Mitten drin und trotzdem …

Einmal, lange ist’s her, in einer anderen Realität, saß ich am Aachener Münsterplatz in einem Café und beobachtete das Treiben draußen. Da kam ein alter Mann daher und fragte, ob der Platz an meinem Tisch frei sei.
„Klar, bitteschön!“
„Hier hat man ja einiges zu sehen!“, sagte er, stellte ein Tablett mit Kaffee und gedecktem Kirschkuchen ab und zwängte sich in den Stuhl.
„Ja, das ist ein Trubel – der Münsterplatz ist aber auch besonders schön.“
„Darum sitze ich hier gern“, sagte er, „man ist mitten drin, und trotzdem …“

Genau darüber hatte ich die ganze Zeit schon nachgedacht. Der Anlass war eine steinalte Frau gewesen. Sie war klein und dünn, ging krumm gebückt am Stock, denn sie trug einen ordentlichen Buckel unter ihrer Strickjacke.

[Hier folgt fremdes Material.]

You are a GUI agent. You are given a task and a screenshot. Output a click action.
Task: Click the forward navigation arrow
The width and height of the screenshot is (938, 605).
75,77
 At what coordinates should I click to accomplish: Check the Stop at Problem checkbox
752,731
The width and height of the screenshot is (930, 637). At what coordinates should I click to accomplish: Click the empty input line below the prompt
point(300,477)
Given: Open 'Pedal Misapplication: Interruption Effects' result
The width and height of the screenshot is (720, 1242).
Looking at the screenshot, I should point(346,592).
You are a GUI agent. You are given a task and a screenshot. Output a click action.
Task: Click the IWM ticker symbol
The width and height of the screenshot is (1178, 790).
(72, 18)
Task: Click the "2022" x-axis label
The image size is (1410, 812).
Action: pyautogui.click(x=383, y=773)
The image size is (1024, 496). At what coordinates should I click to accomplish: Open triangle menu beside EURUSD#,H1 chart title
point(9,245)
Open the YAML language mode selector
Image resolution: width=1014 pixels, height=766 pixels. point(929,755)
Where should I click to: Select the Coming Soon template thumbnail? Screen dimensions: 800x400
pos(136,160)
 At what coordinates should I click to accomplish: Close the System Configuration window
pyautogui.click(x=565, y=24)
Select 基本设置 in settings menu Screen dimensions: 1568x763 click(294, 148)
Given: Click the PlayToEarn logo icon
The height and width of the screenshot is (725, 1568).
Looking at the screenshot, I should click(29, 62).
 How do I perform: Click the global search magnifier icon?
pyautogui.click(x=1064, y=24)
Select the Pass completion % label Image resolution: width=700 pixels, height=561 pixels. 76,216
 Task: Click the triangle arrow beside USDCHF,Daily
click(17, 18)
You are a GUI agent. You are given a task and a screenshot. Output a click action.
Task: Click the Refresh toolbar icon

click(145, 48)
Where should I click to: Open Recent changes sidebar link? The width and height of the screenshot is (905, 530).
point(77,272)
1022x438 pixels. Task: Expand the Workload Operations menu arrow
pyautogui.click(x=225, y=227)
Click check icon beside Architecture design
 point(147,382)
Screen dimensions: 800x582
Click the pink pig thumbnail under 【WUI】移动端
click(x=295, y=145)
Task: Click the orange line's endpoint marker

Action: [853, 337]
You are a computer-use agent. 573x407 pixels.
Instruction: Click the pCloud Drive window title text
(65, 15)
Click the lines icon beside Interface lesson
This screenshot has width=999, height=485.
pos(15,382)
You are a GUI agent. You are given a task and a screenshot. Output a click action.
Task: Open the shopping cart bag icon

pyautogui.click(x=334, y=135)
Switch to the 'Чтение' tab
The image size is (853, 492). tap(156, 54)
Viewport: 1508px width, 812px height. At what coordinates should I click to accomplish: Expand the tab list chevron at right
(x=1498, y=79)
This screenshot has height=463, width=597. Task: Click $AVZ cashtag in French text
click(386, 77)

In ihrer kleinen linken Klaue ruhte der steife Bügel eines Damenhandtäschchens aus braunem Leder. Diese Handtasche war garantiert älter als du. Die Frau war rührend, wie sie da vorsichtig einen Fuß und den Stock vor den anderen Fuß setzte. Ich dachte, was sie da wohl in ihrem Handtäschchen hat? Da war Zeit genug, sich das auszumalen:

    – Ein sorgsam gebügeltes Spitzentüchlein. Bevor sie ausging, hatte sie ein paar Tropfen Kölnisch Wasser hineingeträufelt;
    – ein feiner Kamm aus Horn;
    – ein Fläschchen Klosterfrau Melissengeist;
    – das Portemonnaie mit Kleingeld.

Das alles braucht sie nicht, wenn sie nur die paar Meter unterwegs ist. Sie hält ihr Täschchen, doch eigentlich gibt das Täschchen ihr den Halt. Sie wäre ohne die Handtasche nicht angezogen, und wohin mit leeren kleinen Klaue wüsste sie auch nicht.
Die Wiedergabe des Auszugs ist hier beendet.